I've tried to read the book by Stieg Larsson, and I stopped and started up until about p.85. No doubt I won't finish it now. If the film is any indication, those planning to read the books then see the Swedish films are looking forward to a hell of a lot of violence in a sea of boringness. The American remakes are supposed to be "toned down"; God let 'em, if they're going to be "made with grace and style," as Ebert would say. If they're going to be mirrors of the sloppily adapted, badly written and scored original, let's just say there's one ticket lost.
The plot, for those of whom didn't read the book (which the film whips through so fast it feels like you did futile reading): Henrik Vanger (Sven-Bertil Taube) keeps getting framed flowers in the mail, one per birthday, for every year since his brother's daughter Harriet, who was the "apple of his eye," was murdered. He assumes it's the killer. Okay. So then, for some reason, he wants to solve this case again. So he brings on Mikael Blomkvist (Michael Nyqvist), who's a journalist who got set up and then cut down "for libel." There's a special reason (at least I think): Blomkvist's nanny was Harriet. But wait. He's waited this long to contact this guy if he's "the one"? And he's done it in the six months "before he serves his sentence"? Why?
Whatever. So Blomkvist comes and starts investigating and what do you know, he starts uncovering dirt that had never been found. So it takes an un-jaded reporter to get moderately far? I guess. Moderately far is the objective phrase there, though. He does blow up some pictures and he does find a bible with weird codes it (which are idiotically mistaken for phone numbers; why would someone put freaking phone numbers in a bible?), but he can't go that extra inch, as there's a photo of a guy he can't see and that would be operative to solving this whole deal, since in this picture she's looking worriedly at someone and of course, that someone has to be the killer. So he acquires a partner, after she sends him what the codes mean and does it so he can easily trace her. This is The Girl With the Dragon Tattoo.
Lisbeth Salander (Noomi Rapace) has been hacking Blomkvist's computer for a long time. As the characters put it, she knows everything about him, but he knows nothing about her. She writes a profile on him to give to the head of her security company, so she needs to constantly watch him and steal his information (this section is very detailed in the book and is so dashed off in the film that it will leave book readers knowledgeable but angry and film viewers blissfully ignorant; maybe we could have gotten rid of that whole "I am a sadist pig and a rapist" section that was bemoaned by Toro and heard more about this; it establishes the character of Salander much better) but she gets interested after she gets done with finding out what he's currently doing and she solves the codes and brings herself into the whole ordeal.So they spend the latter half of the film finding out things in cliché ways. For example, we're subjected to ridiculously obvious jump scares when Blomkvist goes to investigate. Also we get many scenes of people flipping frantically through library books. Plus, shots lingering forever on "photos of mutilated women," done in religious killings ripped from the Bible. Um... isn't this like a total ripoff of "Se7en" by David Fincher? (No wonder they're getting him to direct the Americanization of the material. He'll just be directing his past again.)
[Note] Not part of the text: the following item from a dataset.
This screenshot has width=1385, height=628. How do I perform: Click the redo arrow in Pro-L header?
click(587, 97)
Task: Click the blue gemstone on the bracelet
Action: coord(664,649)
There were times I wished I walked out of the film. I wish I had after I saw the stupid tack-on ending and how the film delves into flashbacks of Lisbeth's childhood to try to make you watch the other films. I'm not interested enough in any way. Rapace I would agree is good. She has a fight scene with a beer bottle that is easily the film's most exciting and interesting, and it doesn't involve rape (although it does involve an attack in a subway). If she wasn't in the film, it would be bad across the board. Without her, there would be absolutely no reason to see this film. And I'll admit, isolated, the mystery of Harriet is interesting. Except for the fact that it was, as people have said, just another excuse to show "sexism" and "violence toward women" in Sweden. Ebert was right: "The Girl With The Dragon Tattoo" is a good title. Made me read the book and want to see the film. But it's a little bit of false advertising. "Men Who Hate Women" is much more appropriate. C-
Warning: this film would be a hard R in the United States for "Sexuality including sexual assaults, violence, disturbing images, and language." Plus it committed the crime of making me feel, like Ebert feels sometimes, "dirty."
Also, if you want a film that's a mystery that's not done poorly and doesn't involve extreme violence, see "The Ghost Writer." The film's second half is amazing. It was a great film experience.
Update: the film did actually pick up an R rating after I saw it for "disturbing violent content including rape, grisly images, sexual material, nudity, and language." So I sort of called it. Not the sort of thing I would walk into if I had seen the rating.